### [The task]
Nothing in the data should be altered when it is repeated in full.

### [Information supplied]
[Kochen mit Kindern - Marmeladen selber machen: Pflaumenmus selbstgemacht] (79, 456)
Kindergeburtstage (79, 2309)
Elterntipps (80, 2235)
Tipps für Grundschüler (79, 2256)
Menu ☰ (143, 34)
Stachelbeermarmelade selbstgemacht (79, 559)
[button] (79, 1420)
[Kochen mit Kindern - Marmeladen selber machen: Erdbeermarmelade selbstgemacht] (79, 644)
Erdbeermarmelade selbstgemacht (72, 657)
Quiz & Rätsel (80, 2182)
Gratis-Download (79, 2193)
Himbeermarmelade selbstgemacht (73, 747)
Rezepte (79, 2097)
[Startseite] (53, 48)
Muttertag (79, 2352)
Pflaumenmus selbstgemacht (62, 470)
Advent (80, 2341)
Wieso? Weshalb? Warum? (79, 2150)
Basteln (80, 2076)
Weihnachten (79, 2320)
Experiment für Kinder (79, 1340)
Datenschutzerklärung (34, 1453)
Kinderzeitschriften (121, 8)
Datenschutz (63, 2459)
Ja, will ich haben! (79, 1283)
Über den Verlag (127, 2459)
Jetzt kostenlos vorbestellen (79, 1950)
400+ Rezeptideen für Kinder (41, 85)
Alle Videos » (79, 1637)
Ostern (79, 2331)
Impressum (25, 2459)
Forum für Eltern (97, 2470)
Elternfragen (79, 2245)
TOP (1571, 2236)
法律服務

### [Task result]
[Kochen mit Kindern - Marmeladen selber machen: Pflaumenmus selbstgemacht] (79, 456)
Kindergeburtstage (79, 2309)
Elterntipps (80, 2235)
Tipps für Grundschüler (79, 2256)
Menu ☰ (143, 34)
Stachelbeermarmelade selbstgemacht (79, 559)
[button] (79, 1420)
[Kochen mit Kindern - Marmeladen selber machen: Erdbeermarmelade selbstgemacht] (79, 644)
Erdbeermarmelade selbstgemacht (72, 657)
Quiz & Rätsel (80, 2182)
Gratis-Download (79, 2193)
Himbeermarmelade selbstgemacht (73, 747)
Rezepte (79, 2097)
[Startseite] (53, 48)
Muttertag (79, 2352)
Pflaumenmus selbstgemacht (62, 470)
Advent (80, 2341)
Wieso? Weshalb? Warum? (79, 2150)
Basteln (80, 2076)
Weihnachten (79, 2320)
Experiment für Kinder (79, 1340)
Datenschutzerklärung (34, 1453)
Kinderzeitschriften (121, 8)
Datenschutz (63, 2459)
Ja, will ich haben! (79, 1283)
Über den Verlag (127, 2459)
Jetzt kostenlos vorbestellen (79, 1950)
400+ Rezeptideen für Kinder (41, 85)
Alle Videos » (79, 1637)
Ostern (79, 2331)
Impressum (25, 2459)
Forum für Eltern (97, 2470)
Elternfragen (79, 2245)
TOP (1571, 2236)
法律服務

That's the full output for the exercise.